A hybrid model—balancing the realism of the core with the imagination of the edge—can accelerate meaningful progress. External partners working alongside internal teams help surface blind spots and prevent organizations from getting stuck in either technical or cultural legacy patterns.
In every case, the conclusion is the same: this is never just about GenAI or technology alone. Real productivity transformation happens at the intersection of People, Process, and Tech.
Asking the Right Questions
We start by challenging ourselves with a few core questions:
- How can we redesign processes and workflows to drive system-wide productivity while staying true to our North Star: Human First, Digital Always?
- How can we capture where time is saved, by whom, and how it is reinvested back into the organization?

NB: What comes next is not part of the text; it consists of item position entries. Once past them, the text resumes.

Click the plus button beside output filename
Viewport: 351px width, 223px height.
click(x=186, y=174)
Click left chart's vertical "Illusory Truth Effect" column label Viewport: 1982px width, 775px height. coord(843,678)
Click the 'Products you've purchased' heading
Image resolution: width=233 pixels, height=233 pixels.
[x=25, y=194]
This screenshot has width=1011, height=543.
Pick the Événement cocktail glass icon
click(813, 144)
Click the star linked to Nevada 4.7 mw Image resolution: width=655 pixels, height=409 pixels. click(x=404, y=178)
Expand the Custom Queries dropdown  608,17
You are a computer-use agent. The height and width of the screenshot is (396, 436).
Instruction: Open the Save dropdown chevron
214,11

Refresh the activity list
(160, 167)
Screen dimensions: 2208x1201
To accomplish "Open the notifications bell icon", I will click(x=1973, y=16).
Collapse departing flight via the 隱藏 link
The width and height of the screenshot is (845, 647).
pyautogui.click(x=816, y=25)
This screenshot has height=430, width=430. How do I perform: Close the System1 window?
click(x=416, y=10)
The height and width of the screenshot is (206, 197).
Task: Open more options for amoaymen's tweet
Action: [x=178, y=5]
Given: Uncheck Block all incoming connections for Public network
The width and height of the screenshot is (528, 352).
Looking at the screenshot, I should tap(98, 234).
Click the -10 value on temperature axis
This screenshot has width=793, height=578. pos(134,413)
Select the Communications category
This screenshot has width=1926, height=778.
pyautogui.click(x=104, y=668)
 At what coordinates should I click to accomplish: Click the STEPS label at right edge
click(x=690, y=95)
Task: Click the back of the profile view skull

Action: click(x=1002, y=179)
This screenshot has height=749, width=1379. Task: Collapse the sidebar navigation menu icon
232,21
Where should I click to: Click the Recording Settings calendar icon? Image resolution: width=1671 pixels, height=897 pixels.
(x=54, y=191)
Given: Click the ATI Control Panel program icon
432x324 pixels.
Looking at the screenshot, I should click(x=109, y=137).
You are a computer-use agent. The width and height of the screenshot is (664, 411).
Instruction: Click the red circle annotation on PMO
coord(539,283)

- Which domain-specific workflows have the potential to scale from isolated use cases to enterprise-wide impact?
- How do we rigorously determine whether redesigned processes outperform the status quo in measurable ways?
The innovation imperative has never been stronger as leaders collectively search for real answers to the GenAI productivity question.
As leaders gather in Davos, this is exactly the conversation we need to be having—moving beyond pilots, hype, and isolated wins to reimagine how people, processes, and technology come together to create real productivity. I look forward to exchanging perspectives, learning from peers, and shaping braver, faster paths forward—together.